- _ASSIGNED TASK_
The data below has to be returned exactly, down to the last character.
------------
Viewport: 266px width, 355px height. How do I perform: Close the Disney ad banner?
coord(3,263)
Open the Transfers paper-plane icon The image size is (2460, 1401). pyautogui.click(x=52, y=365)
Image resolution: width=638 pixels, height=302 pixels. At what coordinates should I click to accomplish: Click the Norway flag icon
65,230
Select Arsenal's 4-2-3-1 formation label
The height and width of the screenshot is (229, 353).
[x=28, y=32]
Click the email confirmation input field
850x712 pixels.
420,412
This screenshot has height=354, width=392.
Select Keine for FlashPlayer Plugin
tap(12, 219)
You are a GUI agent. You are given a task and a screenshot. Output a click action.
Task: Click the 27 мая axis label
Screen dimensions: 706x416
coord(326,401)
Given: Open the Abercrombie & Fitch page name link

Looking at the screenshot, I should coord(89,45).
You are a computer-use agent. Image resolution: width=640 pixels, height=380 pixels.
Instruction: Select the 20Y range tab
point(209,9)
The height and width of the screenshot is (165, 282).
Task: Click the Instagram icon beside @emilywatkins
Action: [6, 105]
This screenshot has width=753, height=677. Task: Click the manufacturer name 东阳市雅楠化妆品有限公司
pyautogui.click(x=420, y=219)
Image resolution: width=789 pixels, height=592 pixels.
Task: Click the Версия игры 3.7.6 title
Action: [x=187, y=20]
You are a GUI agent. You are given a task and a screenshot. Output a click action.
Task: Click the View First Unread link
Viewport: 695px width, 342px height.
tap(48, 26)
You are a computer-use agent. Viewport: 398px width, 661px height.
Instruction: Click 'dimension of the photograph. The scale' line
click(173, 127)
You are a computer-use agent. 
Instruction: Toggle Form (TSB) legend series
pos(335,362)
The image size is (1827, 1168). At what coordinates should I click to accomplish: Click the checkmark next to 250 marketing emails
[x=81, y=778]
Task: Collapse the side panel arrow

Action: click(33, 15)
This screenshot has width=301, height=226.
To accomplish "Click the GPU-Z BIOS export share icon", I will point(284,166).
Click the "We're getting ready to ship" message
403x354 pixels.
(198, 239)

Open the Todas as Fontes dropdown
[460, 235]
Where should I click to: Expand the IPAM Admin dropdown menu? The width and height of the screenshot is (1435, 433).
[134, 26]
------------
- _YOUR SOLUTION_
Viewport: 266px width, 355px height. How do I perform: Close the Disney ad banner?
coord(3,263)
Open the Transfers paper-plane icon The image size is (2460, 1401). pyautogui.click(x=52, y=365)
Image resolution: width=638 pixels, height=302 pixels. At what coordinates should I click to accomplish: Click the Norway flag icon
65,230
Select Arsenal's 4-2-3-1 formation label
The height and width of the screenshot is (229, 353).
[x=28, y=32]
Click the email confirmation input field
850x712 pixels.
420,412
This screenshot has height=354, width=392.
Select Keine for FlashPlayer Plugin
tap(12, 219)
You are a GUI agent. You are given a task and a screenshot. Output a click action.
Task: Click the 27 мая axis label
Screen dimensions: 706x416
coord(326,401)
Given: Open the Abercrombie & Fitch page name link

Looking at the screenshot, I should coord(89,45).
You are a computer-use agent. Image resolution: width=640 pixels, height=380 pixels.
Instruction: Select the 20Y range tab
point(209,9)
The height and width of the screenshot is (165, 282).
Task: Click the Instagram icon beside @emilywatkins
Action: [6, 105]
This screenshot has width=753, height=677. Task: Click the manufacturer name 东阳市雅楠化妆品有限公司
pyautogui.click(x=420, y=219)
Image resolution: width=789 pixels, height=592 pixels.
Task: Click the Версия игры 3.7.6 title
Action: [x=187, y=20]
You are a GUI agent. You are given a task and a screenshot. Output a click action.
Task: Click the View First Unread link
Viewport: 695px width, 342px height.
tap(48, 26)
You are a computer-use agent. Viewport: 398px width, 661px height.
Instruction: Click 'dimension of the photograph. The scale' line
click(173, 127)
You are a computer-use agent. 
Instruction: Toggle Form (TSB) legend series
pos(335,362)
The image size is (1827, 1168). At what coordinates should I click to accomplish: Click the checkmark next to 250 marketing emails
[x=81, y=778]
Task: Collapse the side panel arrow

Action: click(33, 15)
This screenshot has width=301, height=226.
To accomplish "Click the GPU-Z BIOS export share icon", I will point(284,166).
Click the "We're getting ready to ship" message
403x354 pixels.
(198, 239)

Open the Todas as Fontes dropdown
[460, 235]
Where should I click to: Expand the IPAM Admin dropdown menu? The width and height of the screenshot is (1435, 433).
[134, 26]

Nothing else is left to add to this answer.